A/N: Sorry for the wait. Computer viruses. Moving. Work. Life. You know.

X. Sturdy Ribbons

So many memories were made here. Glimpses of moments glinted off the water; waves murmured words that had gathered in the back of her mind where she had once intended to sweep them under the rug laid over the cold linoleum of her childhood. In shifting, swaying instances, recollections ebbed and flowed, swelled at the edge of the water and then drifted back out. For once, though it ached like an old wound, Winry was grateful that she had not taken out the trash, the detritus of notions and anamnesis scattered around. Instead, she stooped and carefully picked up each one, held them tightly in her damp hands, pressed them to her chest.

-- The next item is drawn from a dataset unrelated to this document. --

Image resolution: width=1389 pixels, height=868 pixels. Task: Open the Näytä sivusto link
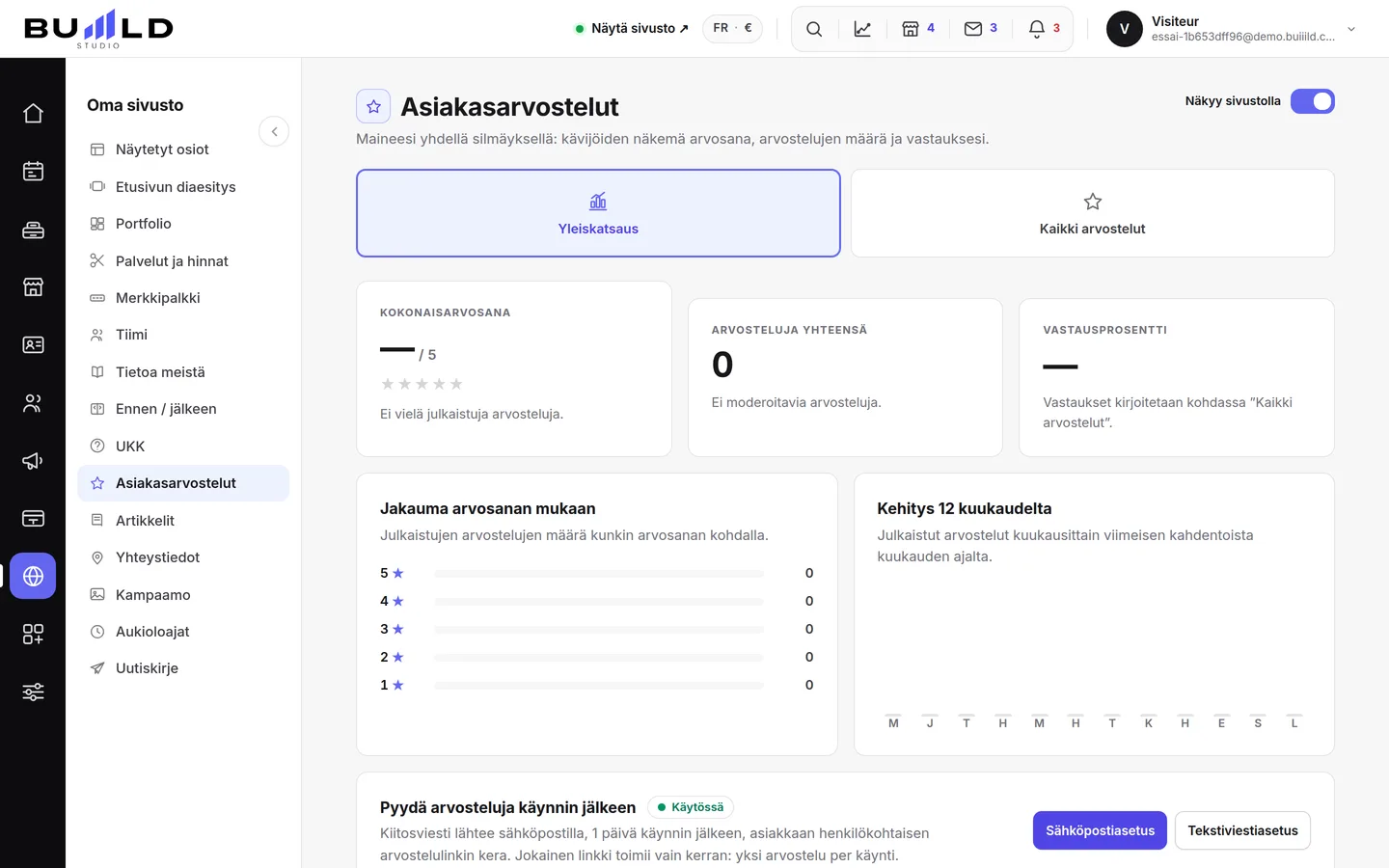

This was a bittersweet, beautiful place for her, vilified and treasured at once. Edward was lounging in the shallows blissfully, ladling cold water onto the metal of his arm and leg to fight back the summer heat. Alphonse was reclined under a tree. The light from his eyes was dimmed, presumably from sleep. From their picnic basket, Winry fished out an apple and a pear and held them carefully as she stepped into the water.

Edward did not look back though Winry knew he heard her approaching.

"Which do you want?" Winry asked as she knelt in the mud next to him. Edward looked thoughtful for a moment before plucking the apple from her hand.

"Thanks," he said around a juicy mouthful.

"Sure," Winry replied.

Edward put his left hand behind him and leaned back, munching contentedly. "I'd forgotten how damn hot it got out here in the summer."

"You have no idea. It's only June." Winry quickly remembered that he did have an idea. He had a very good idea. He had lived there once. "It's doesn't get like this in East City?"

"Nowhere near. We don't start taking off our coats 'til May."

The conversation sounded asinine to both of them. The weather? They were discussing the weather? Winry felt like he was making small talk with a customer. She took a large bite from her pear, hoping that would incapacitate her mouth enough that she would stop babbling.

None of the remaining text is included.